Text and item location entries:
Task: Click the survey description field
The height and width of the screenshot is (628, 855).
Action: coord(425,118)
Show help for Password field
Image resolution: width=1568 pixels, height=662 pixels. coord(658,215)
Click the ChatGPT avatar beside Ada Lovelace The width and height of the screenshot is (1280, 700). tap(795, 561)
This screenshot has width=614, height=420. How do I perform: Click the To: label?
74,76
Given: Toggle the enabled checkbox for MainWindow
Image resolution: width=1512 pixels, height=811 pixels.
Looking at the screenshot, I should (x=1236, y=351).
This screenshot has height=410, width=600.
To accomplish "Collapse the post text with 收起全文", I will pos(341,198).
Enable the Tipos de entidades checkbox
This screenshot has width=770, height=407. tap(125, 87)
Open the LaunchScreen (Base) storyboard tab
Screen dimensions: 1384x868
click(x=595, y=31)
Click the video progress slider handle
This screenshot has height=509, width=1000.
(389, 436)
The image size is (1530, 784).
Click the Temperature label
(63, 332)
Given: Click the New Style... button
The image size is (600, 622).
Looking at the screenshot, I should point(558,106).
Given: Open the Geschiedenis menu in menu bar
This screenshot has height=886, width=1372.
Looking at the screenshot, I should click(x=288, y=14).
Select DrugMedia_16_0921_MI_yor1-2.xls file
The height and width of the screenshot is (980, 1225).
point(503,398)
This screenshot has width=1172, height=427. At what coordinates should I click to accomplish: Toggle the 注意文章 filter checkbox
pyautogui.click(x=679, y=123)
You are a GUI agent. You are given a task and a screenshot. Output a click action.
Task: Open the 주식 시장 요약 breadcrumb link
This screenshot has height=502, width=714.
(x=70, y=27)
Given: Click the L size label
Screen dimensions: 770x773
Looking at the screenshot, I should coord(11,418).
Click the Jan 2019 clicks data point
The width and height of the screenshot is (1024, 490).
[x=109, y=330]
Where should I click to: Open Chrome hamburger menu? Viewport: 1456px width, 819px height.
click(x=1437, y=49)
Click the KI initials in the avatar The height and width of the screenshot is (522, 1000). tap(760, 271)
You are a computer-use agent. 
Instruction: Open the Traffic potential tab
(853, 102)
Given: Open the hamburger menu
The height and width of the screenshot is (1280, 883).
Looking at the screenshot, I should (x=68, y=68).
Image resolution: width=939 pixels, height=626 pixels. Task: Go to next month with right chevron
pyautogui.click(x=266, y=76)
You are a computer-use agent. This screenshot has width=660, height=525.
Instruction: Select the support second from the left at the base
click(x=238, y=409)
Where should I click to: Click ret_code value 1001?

**EXERCISE INSTRUCTIONS**
Quote all of the data above word for word, leaving nothing out and adding nothing.

**ANSWER TO THE TASK**
Task: Click the survey description field
The height and width of the screenshot is (628, 855).
Action: coord(425,118)
Show help for Password field
Image resolution: width=1568 pixels, height=662 pixels. coord(658,215)
Click the ChatGPT avatar beside Ada Lovelace The width and height of the screenshot is (1280, 700). tap(795, 561)
This screenshot has width=614, height=420. How do I perform: Click the To: label?
74,76
Given: Toggle the enabled checkbox for MainWindow
Image resolution: width=1512 pixels, height=811 pixels.
Looking at the screenshot, I should (x=1236, y=351).
This screenshot has height=410, width=600.
To accomplish "Collapse the post text with 收起全文", I will pos(341,198).
Enable the Tipos de entidades checkbox
This screenshot has width=770, height=407. tap(125, 87)
Open the LaunchScreen (Base) storyboard tab
Screen dimensions: 1384x868
click(x=595, y=31)
Click the video progress slider handle
This screenshot has height=509, width=1000.
(389, 436)
The image size is (1530, 784).
Click the Temperature label
(63, 332)
Given: Click the New Style... button
The image size is (600, 622).
Looking at the screenshot, I should point(558,106).
Given: Open the Geschiedenis menu in menu bar
This screenshot has height=886, width=1372.
Looking at the screenshot, I should click(x=288, y=14).
Select DrugMedia_16_0921_MI_yor1-2.xls file
The height and width of the screenshot is (980, 1225).
point(503,398)
This screenshot has width=1172, height=427. At what coordinates should I click to accomplish: Toggle the 注意文章 filter checkbox
pyautogui.click(x=679, y=123)
You are a GUI agent. You are given a task and a screenshot. Output a click action.
Task: Open the 주식 시장 요약 breadcrumb link
This screenshot has height=502, width=714.
(x=70, y=27)
Given: Click the L size label
Screen dimensions: 770x773
Looking at the screenshot, I should coord(11,418).
Click the Jan 2019 clicks data point
The width and height of the screenshot is (1024, 490).
[x=109, y=330]
Where should I click to: Open Chrome hamburger menu? Viewport: 1456px width, 819px height.
click(x=1437, y=49)
Click the KI initials in the avatar The height and width of the screenshot is (522, 1000). tap(760, 271)
You are a computer-use agent. 
Instruction: Open the Traffic potential tab
(853, 102)
Given: Open the hamburger menu
The height and width of the screenshot is (1280, 883).
Looking at the screenshot, I should (x=68, y=68).
Image resolution: width=939 pixels, height=626 pixels. Task: Go to next month with right chevron
pyautogui.click(x=266, y=76)
You are a computer-use agent. This screenshot has width=660, height=525.
Instruction: Select the support second from the left at the base
click(x=238, y=409)
Where should I click to: Click ret_code value 1001?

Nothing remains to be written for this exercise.